Cannabis en Espagne
L’Espagne se rapproche de la légalisation du cannabis médical
Après plusieurs années d’attente, l’Espagne est sur le point d’avoir une réglementation pour le cannabis médical.
Le projet de décret royal a en effet été envoyé à la Commission européenne via la procédure TRIS, une étape obligatoire avant le passage dans le droit commun du cannabis médical. Les patients français attendent d’ailleurs la même chose depuis presque un an maintenant.
Si la Commission n’a rien à redire sur le projet espagnol, il pourrait être approuvé avant l’été.

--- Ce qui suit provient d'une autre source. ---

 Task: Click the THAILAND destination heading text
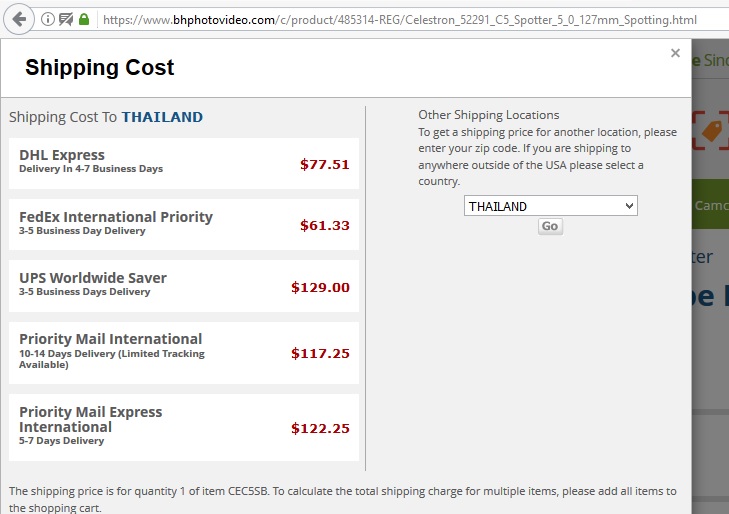click(x=162, y=117)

Cadre réglementaire pour le cannabis médical en Espagne
Le projet de règlement du ministère de la santé porte sur l’utilisation contrôlée du cannabis médical en tant que traitement de dernier recours pour des pathologies spécifiques. Selon les lignes directrices proposées, les médicaments à base de cannabis et les formules magistrales standardisées (telles que les huiles de cannabis) seront disponibles pour les patients souffrant des affections suivantes :
- Spasticité et spasmes musculaires associés à la sclérose en plaques
- Formes réfractaires d’épilepsie ne répondant pas aux traitements conventionnels
- Nausées et vomissements dus à la chimiothérapie
- Douleur chronique non résolue malgré les traitements habituels
Le règlement exclut la fleur de cannabis, interdit l’autoculture (même si elle est déjà dépénalisée de toute façon en Espagne) et restreint l’accès aux pharmacies hospitalières plutôt qu’aux pharmacies communautaires.
En outre, seuls les spécialistes, et non les médecins généralistes, seront autorisés à prescrire des traitements à base de cannabis. Selon les groupes de défense des patients, ces dispositions créent des obstacles inutiles à l’accès et ne répondent pas à des besoins thérapeutiques plus larges.
Une proposition jugée conservatrice
Bien que le projet de décret royal espagnol représente un progrès, il est considéré comme plus prudent que les programmes de cannabis médical d’autres pays. Comme le note l’Observatoire espagnol du cannabis médicinal (OECM), le règlement limite la portée thérapeutique du cannabis à des conditions prédéfinies. Le cannabis ne sera prescrit que si les traitements existants, y compris les médicaments autorisés à base de cannabis, (Sativex ou Epidiolex) s’avèrent inefficaces.
Les patients affirment que le gouvernement n’a pas tenu compte des preuves scientifiques étayant les avantages thérapeutiques plus larges du cannabis. La recherche suggère que le cannabis possède de puissantes propriétés anti-inflammatoires, antidépressives, analgésiques et neuroprotectrices. Il est déjà utilisé par des patients souffrant de maladies telles que le cancer, la maladie d’Alzheimer, la maladie de Parkinson et la fibromyalgie, mais la proposition actuelle ne répond pas de manière adéquate à ces besoins.
Les critiques ont également soulevé des inquiétudes quant à l’exclusion des médecins de premier recours du processus de prescription. Cette décision, ainsi que la délivrance uniquement en milieu hospitalier, pourrait affecter de manière disproportionnée les patients des zones rurales ou mal desservies. Les groupes de défense soulignent que des politiques accessibles et inclusives sont essentielles pour garantir un bénéfice généralisé du cannabis médical.
Le long chemin vers la réglementation
Le chemin vers la légalisation du cannabis médical en Espagne a été parsemé de retards et d’obstacles politiques. Les organisations de la société civile font depuis longtemps campagne pour une réglementation complète, mais les progrès ont été freinés par l’hésitation politique.
En particulier, le Parti socialiste (PSOE) s’est toujours opposé à la légalisation, citant les positions antérieures de l’Organisation mondiale de la santé (OMS) sur la valeur médicale du cannabis. Bien que l’OMS ait depuis révisé sa position, la réticence du PSOE a persisté jusqu’en mai 2021, lorsque le Congrès a approuvé la création d’une sous-commission parlementaire chargée d’étudier les programmes de cannabis médical dans d’autres pays.
Les travaux du sous-comité ont abouti au projet d’arrêté royal actuel, qui reflète des années de défense des intérêts des patients et de négociations politiques malgré un champ d’application pour l’instant limité.